In February, 1944, the 119th was moved to 83rd Rifle Corps, where it remained for the duration. Apart from a short reassignment to 1st Shock Army in March, the division was in 4th Shock Army until January, 1945, when it and its corps were shifted to 42nd Army in 2nd Baltic Front, then to 10th Guards Army on the coast of the Baltic in March, guarding the cut-off German forces in the Kurland Peninsula. In mid-April the 83rd Corps went into Stavka reserves in the 22nd Army, ending the war out of the front lines.[11]

It appears the entire 83rd Rifle Corps, including the 119th Rifle Division, was disbanded in the Odessa Military District in 1945-46.[12]

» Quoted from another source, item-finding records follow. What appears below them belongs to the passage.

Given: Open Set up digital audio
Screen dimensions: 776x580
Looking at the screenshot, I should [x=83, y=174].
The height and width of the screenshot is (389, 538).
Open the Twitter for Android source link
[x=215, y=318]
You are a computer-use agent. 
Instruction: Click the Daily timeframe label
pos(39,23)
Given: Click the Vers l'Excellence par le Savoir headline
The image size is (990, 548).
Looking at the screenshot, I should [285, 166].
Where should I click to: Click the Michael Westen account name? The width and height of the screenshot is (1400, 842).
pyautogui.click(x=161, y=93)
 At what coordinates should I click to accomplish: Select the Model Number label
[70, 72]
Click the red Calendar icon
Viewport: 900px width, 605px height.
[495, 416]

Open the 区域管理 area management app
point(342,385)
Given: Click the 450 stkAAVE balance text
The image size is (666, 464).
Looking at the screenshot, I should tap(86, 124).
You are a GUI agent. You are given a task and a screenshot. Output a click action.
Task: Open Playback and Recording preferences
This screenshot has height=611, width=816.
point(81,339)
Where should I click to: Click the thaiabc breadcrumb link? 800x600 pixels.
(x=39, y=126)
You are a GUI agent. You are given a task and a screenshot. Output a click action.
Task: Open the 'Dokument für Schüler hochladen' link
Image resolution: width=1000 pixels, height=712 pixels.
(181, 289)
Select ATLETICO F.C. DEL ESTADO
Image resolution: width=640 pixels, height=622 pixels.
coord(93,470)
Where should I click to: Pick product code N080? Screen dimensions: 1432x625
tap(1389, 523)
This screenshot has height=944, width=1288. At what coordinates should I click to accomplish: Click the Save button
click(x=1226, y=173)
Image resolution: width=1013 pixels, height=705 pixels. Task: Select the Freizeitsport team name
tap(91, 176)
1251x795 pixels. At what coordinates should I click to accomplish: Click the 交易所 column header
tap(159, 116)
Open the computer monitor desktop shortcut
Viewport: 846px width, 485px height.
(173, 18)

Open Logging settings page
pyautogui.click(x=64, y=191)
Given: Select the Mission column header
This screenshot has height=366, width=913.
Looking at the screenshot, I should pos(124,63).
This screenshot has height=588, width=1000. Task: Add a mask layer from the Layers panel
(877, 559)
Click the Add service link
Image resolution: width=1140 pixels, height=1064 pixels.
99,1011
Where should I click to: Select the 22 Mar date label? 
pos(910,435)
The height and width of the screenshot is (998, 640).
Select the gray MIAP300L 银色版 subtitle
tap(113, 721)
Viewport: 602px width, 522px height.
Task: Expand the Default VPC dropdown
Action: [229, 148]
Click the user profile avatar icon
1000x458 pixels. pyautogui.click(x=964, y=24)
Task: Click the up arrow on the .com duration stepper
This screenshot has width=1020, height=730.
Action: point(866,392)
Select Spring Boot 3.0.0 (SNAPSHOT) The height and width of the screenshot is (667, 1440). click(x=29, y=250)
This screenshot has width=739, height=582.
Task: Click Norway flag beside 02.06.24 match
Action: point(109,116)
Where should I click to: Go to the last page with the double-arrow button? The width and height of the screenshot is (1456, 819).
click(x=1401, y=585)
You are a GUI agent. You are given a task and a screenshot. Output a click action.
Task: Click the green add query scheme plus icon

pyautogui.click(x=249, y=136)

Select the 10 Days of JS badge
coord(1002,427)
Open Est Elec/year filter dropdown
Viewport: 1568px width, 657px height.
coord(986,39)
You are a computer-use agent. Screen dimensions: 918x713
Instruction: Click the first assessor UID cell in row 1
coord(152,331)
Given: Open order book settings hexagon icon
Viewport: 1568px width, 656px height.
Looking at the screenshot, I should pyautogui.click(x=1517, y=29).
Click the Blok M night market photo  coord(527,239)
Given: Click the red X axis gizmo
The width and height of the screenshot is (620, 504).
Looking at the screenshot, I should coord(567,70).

The third formation of the 119th Rifle Division was awarded the Order of Suvorov for its services.[13]

References[edit]

  1. ^ Jack Radey and Charles Sharp, The Defense of Moscow 1941 - The Northern Flank, Pen & Sword Books Ltd., Barnsley, UK, 2012, p 17
  2. ^ Charles C. Sharp, "Red Swarm", Soviet Order of Battle World War II, Vol. X, Nafziger, 1996, p 44
  3. ^ Russian Wikipedia
  4. ^ Radey and Sharp, p 17
  5. ^ Radey and Sharp, p 17
  6. ^ Charles C. Sharp, "Red Guards", Soviet Order of Battle World War II, Vol. IV, Nafziger, 1995, p 49
  7. ^ Sharp, "Red Swarm", p 44
  8. ^ Sharp, "Red Swarm", p 44
  9. ^ Sharp, "Red Guards", p 66
  10. ^ Sharp, "Red Swarm", p 45
  11. ^ Sharp, "Red Swarm", p 45
  12. ^ V.I. Feskov et al 2013, 489.
  13. ^ Russian Wikipedia
  • Feskov, V.I.; Golikov, V.I.; Kalashnikov, K.A.; Slugin, S.A. (2013). Вооруженные силы СССР после Второй Мировой войны: от Красной Армии к Советской [The Armed Forces of the USSR after World War II: From the Red Army to the Soviet: Part 1 Land Forces] (in Russian). Tomsk: Scientific and Technical Literature Publishing. ISBN 9785895035306.